Per iniziare ci racconti il lavoro organizzativo nella comunità a partire dal tuo arrivo?
Al mio arrivo a Immokalee ero molto sperduto. Avevo trascorso alcuni mesi in un’altra località della Florida, raccogliendo arance. A Immokalee, invece, iniziai a lavorare nella raccolta del pomodoro. Il caposquadra però si rifiutava di pagarci e, quindi, tornai presto al mio lavoro precedente. Ero sotto un chivero [caporale nel settore delle arance, ndr] che faceva base a Immokalee. Dormivamo in una roulotte vicino casa sua. Partivamo per primi al mattino e tornavamo a casa per ultimi la sera. Dividevo quell’alloggio di fortuna con due compagni di squadra, che avevano collaborato con la Coalizione nell’indagine del caso Cuello su una pervasiva rete di sfruttamento tra la Florida e altri Stati della costa orientale. Dopo qualche mese di convivenza, i miei compagni mi invitarono a una delle riunioni della Coalizione. L’atmosfera aveva qualcosa di profondamente familiare, accogliente direi. Ebbi subito la sensazione di uno stretto legame con la comunità di Immokalee. Iniziai a partecipare assiduamente alle varie attività, dalle ronde porta a porta al volantinaggio in ogni angolo della città. I nostri manifesti erano di grande immediatezza: testi concisi e immagini chiave, spesso disegnate a mano, per comunicare temi quali la sopraffazione salariale, la violenza nei campi e gli altri abusi con cui dovevamo confrontarci quotidianamente.

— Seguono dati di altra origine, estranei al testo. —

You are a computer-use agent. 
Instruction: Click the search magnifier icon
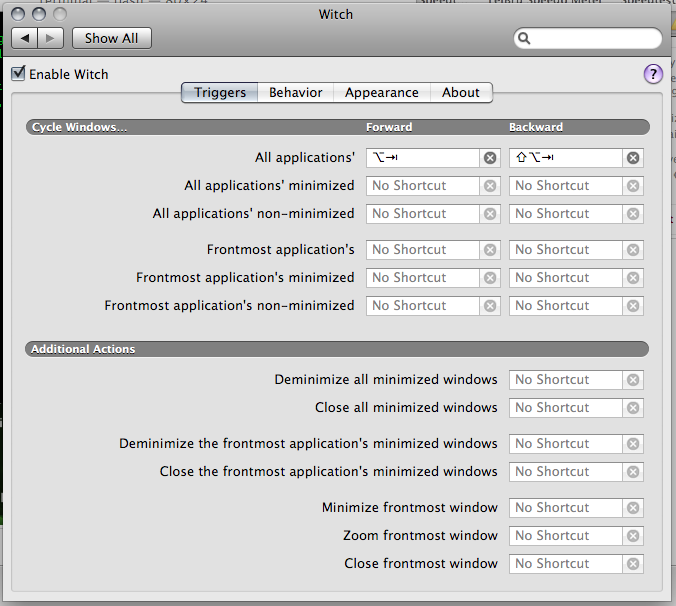pos(524,39)
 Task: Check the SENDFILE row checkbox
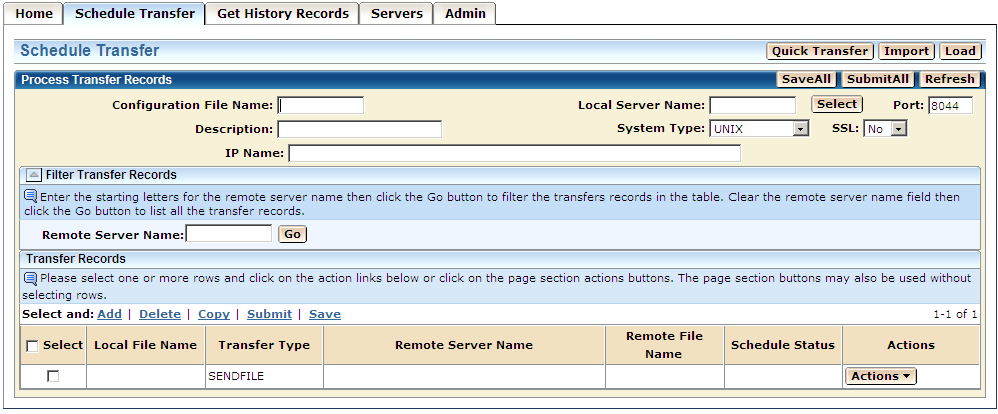(53, 376)
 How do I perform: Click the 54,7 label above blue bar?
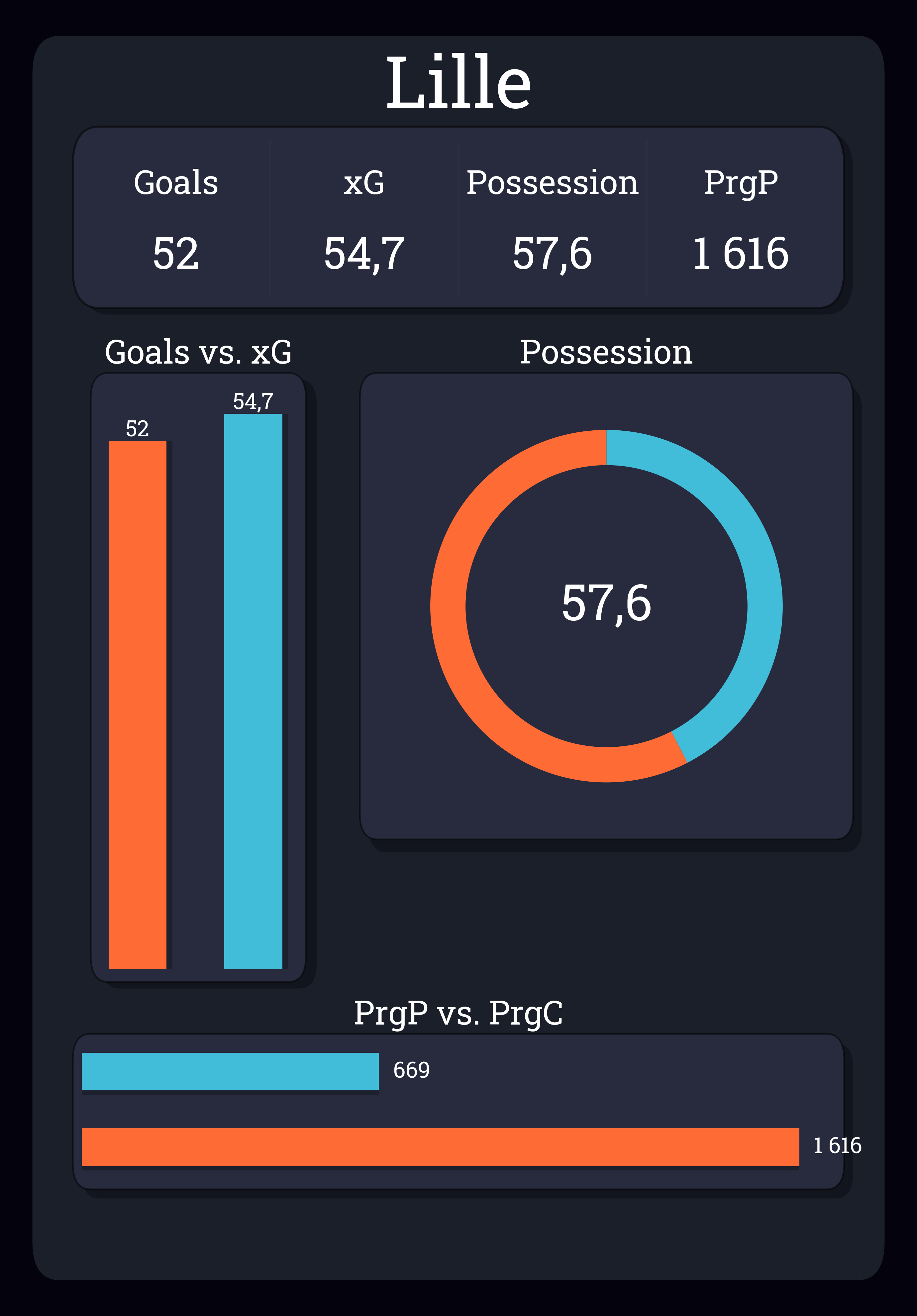(x=253, y=401)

Allora come ora, il fulcro di tutto sono gli incontri settimanali del mercoledì. Durante la stagione di raccolta, tra novembre e giugno, partecipavano anche più di 80 persone. Si finiva con una proiezione, spesso di film popolari, capaci di evocare ricordi di casa. Eravamo anche attivi sul fronte dell’educazione popolare attraverso il teatro, uno strumento preziosissimo nell’organizzazione di base nella comunità. Abbiamo sempre prediletto il registro comico: aiuta le persone ad aprirsi, ne stimola la ricettività anche a temi delicati legati allo sfruttamento.
Chi ha familiarità con il mondo del lavoro agricolo contemporaneo sa quanto sia difficile promuovere forme di solidarietà trasversali in comunità spesso diversificate sotto ogni profilo sociale. La differenziazione sociale tra i lavoratori è di ostacolo al vostro processo di organizzazione a Immokalee?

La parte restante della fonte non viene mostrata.